I am looking for a nice proof for the following lemma, which will later help prove that a ring is artinian if and only if it is noetherian and all prime ideals are maximal.
Let $A$ be an artinian ring. Then $\mathfrak{R}$ is nilpotent, id est, there exists an $n \in \mathbb{N}$ such that \begin{equation} \mathfrak{R}^n = (0) \; , \end{equation} where $\mathfrak{R} = \operatorname{Jac}A$ denotes the Jacobson radical of $A$.

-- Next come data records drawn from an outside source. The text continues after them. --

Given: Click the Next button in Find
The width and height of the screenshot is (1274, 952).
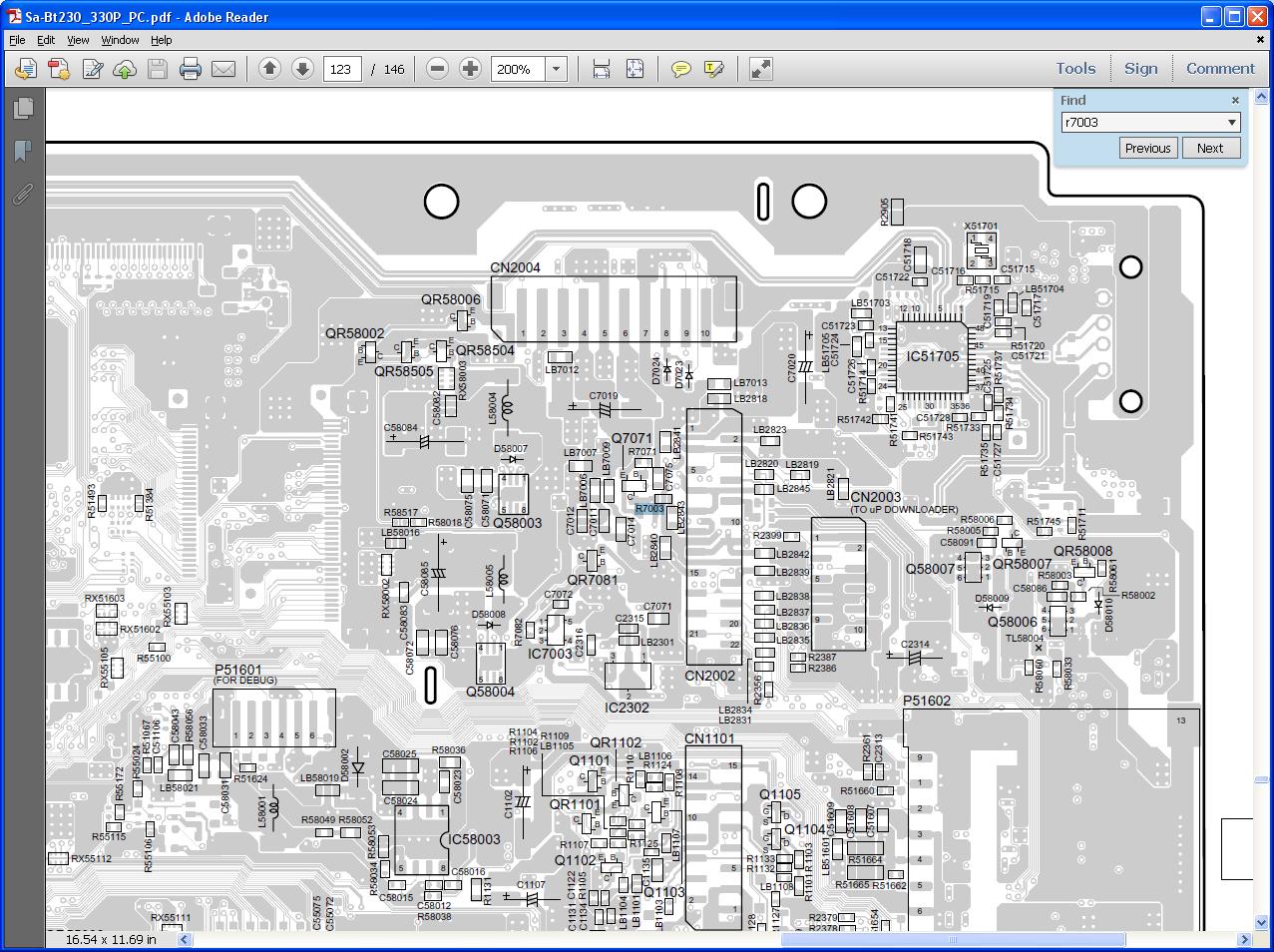Looking at the screenshot, I should [x=1210, y=148].
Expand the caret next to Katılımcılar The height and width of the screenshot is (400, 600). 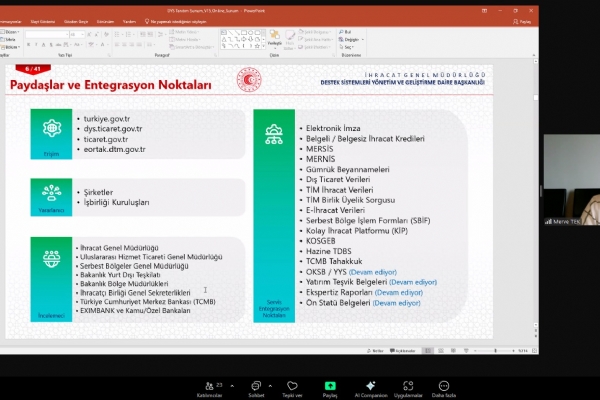[x=230, y=383]
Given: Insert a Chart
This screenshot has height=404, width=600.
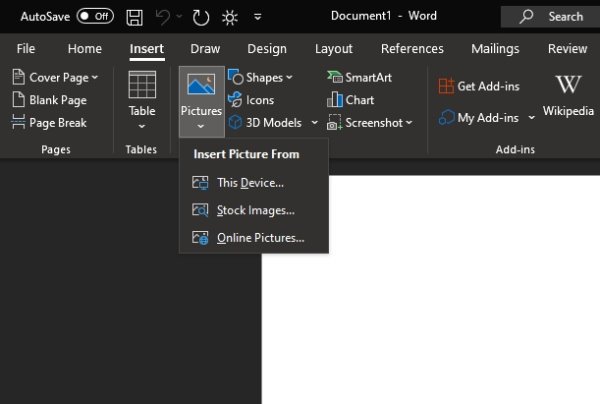Looking at the screenshot, I should (350, 100).
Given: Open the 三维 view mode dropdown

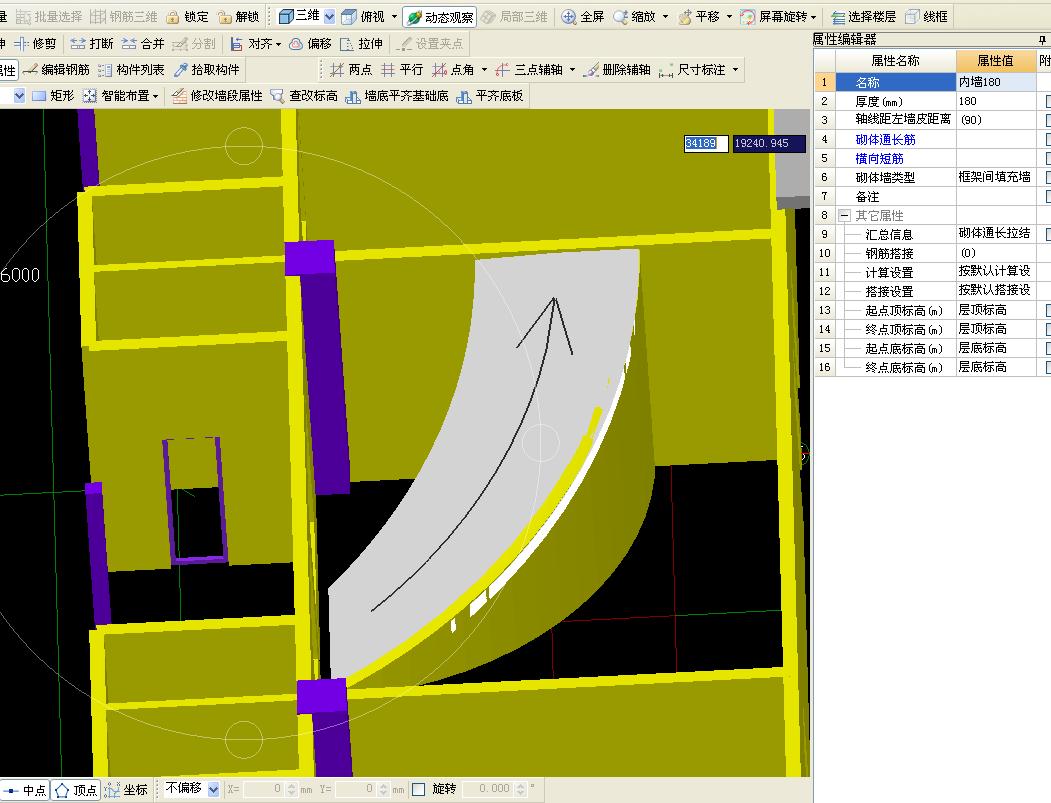Looking at the screenshot, I should click(329, 17).
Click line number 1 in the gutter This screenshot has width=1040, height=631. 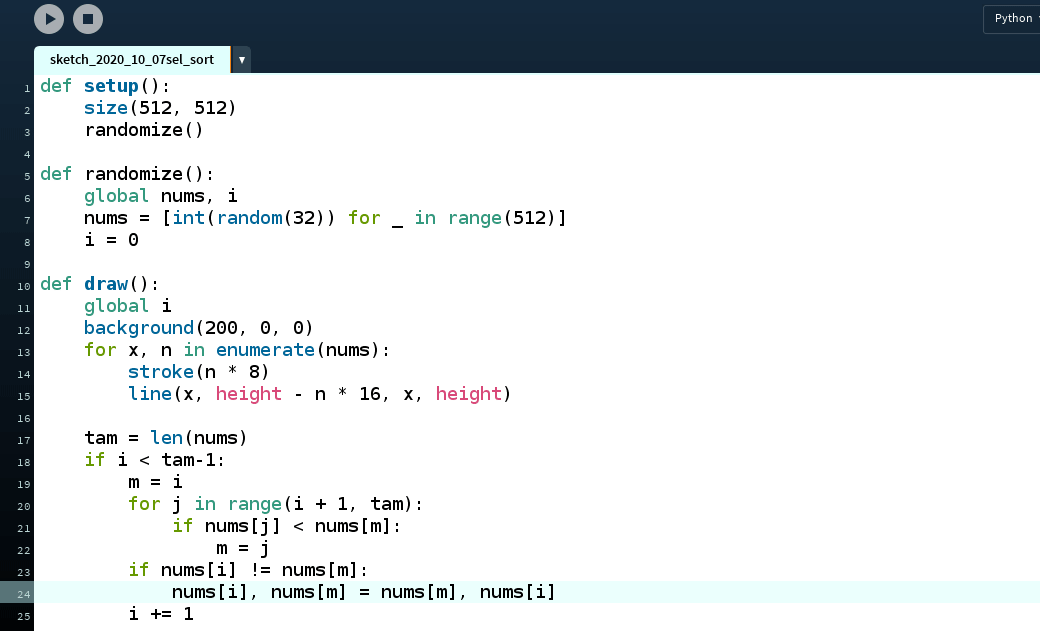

We shall not use that artinian rings are noetherian, since, as stated above, this is what I want to prove after having shown this statement. My ansatz is the following:
Since $A$ is artinian, we have $\mathfrak{R}^{n+1} = \mathfrak{R}^n$ for some $n\in \mathbb{N}$. Let $x \in \mathfrak{R}^n$. I would like to find a finitely generated $A$-submodule (that is, a finitely generated ideal contained in $\mathfrak{R}^n$) $x \in I \unlhd \mathfrak{R}^n$ such that we have $\mathfrak{R}I = I$, and we could thus use Nakayama's lemma to obtain $I=\{0\}$ and therefore $x = 0$, which in conclusion would show $\mathfrak{R}^n = (0)$. Do we already have $\mathfrak{R}(x) = (x)$? I don't think so. Maybe we need to use Zorn's lemma to find such a submodule.
What I know is that $\operatorname{Max} A$, the set of all maximal ideals of $A$, is finite, and that we have $\operatorname{Spec}A = \operatorname{Max}A$, that is, every prime ideal is maximal. Also, for a short exact sequence of $A$-modules $0 \rightarrow M^\prime \rightarrow M \rightarrow M^{\prime\prime} \rightarrow 0$, $M $ is artinian if and only if $M^\prime$ and $M^{\prime\prime}$ are artinian. I don't think this will help, though. Rather, these facts together with this lemma are useful to show that a ring is artinian if and only if it is noetherian and every prime ideal is maximal.
Assume that $\newcommand{\R}{\mathfrak{R}}\R^{n+1}=\R^n\ne0$, and let $P = \R^n$. Then, there exist left ideals $I$ which are contained in $P$ for which $IP\neq 0$, since $P^2 = P \neq 0$.
There is (by the Artinian condition) a minimal left ideal with $IP \ne0$ and $I\subseteq P$. There must exist some $x\in I$ for which $Px\neq 0$ so $I = Ax$ is principal by minimality. Choose $z\in P$ for which $zx =x$. Then $(1-z)x=0$, but $1-z$ is invertible, so $x=0$ which is a contradiction.